Farklı tarih sitesi, zahmet etmiş kendileriyle ilgili eleştirilerime cevap vermiş.
Sabah neşemi onlara borçluyum.Hiç uzatmadan, yazdıkları safsataları kısaca ele almak istiyorum.
Güncelleme: Yazar, benim IP adresimi takip ederek siteye ilk defa 24 agustosta geldiğimi söylüyor. Doğru olabilir, zira siteme link verilen yerleri takip etmek gibi bir huyum var. Bana link verilen site “incefikir.com” isimli bir sözlük klonu. Başlık da Farklı Tarih. Ancak ilk ziyaretimde siteyi açıp uzun uzun okumamıştım. O yüzden yalan söylediğim iddiası biraz çarpıtma oluyor. Siteye olan ilgim, ilk yazıda sözünü ettiğim okur yorumundan sonra başladı desek daha doğru olur. İlk yazıyı da düzelttim.
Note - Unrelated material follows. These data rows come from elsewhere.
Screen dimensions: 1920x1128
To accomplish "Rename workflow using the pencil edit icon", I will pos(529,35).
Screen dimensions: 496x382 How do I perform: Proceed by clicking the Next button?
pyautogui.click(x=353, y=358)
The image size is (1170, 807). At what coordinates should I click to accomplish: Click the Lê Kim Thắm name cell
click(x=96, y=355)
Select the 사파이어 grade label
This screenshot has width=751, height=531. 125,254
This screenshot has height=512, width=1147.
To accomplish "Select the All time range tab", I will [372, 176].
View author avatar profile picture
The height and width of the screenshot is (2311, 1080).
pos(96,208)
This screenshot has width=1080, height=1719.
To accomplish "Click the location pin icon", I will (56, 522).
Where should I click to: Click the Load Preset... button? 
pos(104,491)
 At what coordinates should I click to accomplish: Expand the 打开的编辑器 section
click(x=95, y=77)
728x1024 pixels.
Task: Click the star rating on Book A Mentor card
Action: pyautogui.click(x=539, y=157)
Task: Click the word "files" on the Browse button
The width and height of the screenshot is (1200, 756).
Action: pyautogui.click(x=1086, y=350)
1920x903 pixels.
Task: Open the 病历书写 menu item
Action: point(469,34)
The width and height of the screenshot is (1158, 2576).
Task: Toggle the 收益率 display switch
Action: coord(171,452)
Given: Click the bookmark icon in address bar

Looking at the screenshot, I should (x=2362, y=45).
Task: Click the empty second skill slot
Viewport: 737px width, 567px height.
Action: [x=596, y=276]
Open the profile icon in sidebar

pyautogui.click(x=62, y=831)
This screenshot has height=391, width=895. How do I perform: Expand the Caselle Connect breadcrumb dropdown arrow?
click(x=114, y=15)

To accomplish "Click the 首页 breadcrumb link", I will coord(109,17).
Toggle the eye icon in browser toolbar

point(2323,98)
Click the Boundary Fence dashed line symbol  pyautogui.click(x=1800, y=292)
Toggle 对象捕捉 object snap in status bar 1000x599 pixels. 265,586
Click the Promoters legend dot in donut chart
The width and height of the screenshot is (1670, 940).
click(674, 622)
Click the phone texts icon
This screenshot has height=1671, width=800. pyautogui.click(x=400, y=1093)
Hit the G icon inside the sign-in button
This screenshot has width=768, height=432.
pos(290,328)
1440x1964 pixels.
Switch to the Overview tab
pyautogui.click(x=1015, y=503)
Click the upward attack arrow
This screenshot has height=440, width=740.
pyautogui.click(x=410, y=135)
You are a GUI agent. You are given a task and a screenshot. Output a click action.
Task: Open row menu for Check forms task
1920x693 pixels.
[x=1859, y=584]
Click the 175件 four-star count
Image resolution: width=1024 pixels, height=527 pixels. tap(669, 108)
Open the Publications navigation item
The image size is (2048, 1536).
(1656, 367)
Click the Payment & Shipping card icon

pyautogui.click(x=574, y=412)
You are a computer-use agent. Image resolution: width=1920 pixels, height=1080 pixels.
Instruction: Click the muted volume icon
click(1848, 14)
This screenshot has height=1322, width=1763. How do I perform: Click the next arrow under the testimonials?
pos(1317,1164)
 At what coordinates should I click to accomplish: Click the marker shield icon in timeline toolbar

James Churchward’ın 50 sene boyunca Hindistan ve Çin’de araştırmalar yaptığını söylemişler. Şurada Churchward’ın doğumundan itibaren önemli anların kaynaklarla sıralandığı bir liste var. Listeye göre Churchward 1851’de doğmuş, ve 1889’da Amerika’ya yerleşmiş. Bu tarihten önce de Sri Lanka’da çay tarlalarına sahipmiş. 21 yaşındayken oğlunu nüfusa kaydettirdiğinde İngiltere’de yaşadığına dair belge var. Yani 1889’da Amerika’ya yerleşene kadar, 17 senelik bir zaman aralığı var.
Şuradaki kendi yazdıklarında yapılan alıntılarda 1874 ve 78 yılları arasındaki tarihlerden bahsederek Yüksek Rahiplerin yardımıyla unutulmuş dilleri okuduğundan bahsediyor.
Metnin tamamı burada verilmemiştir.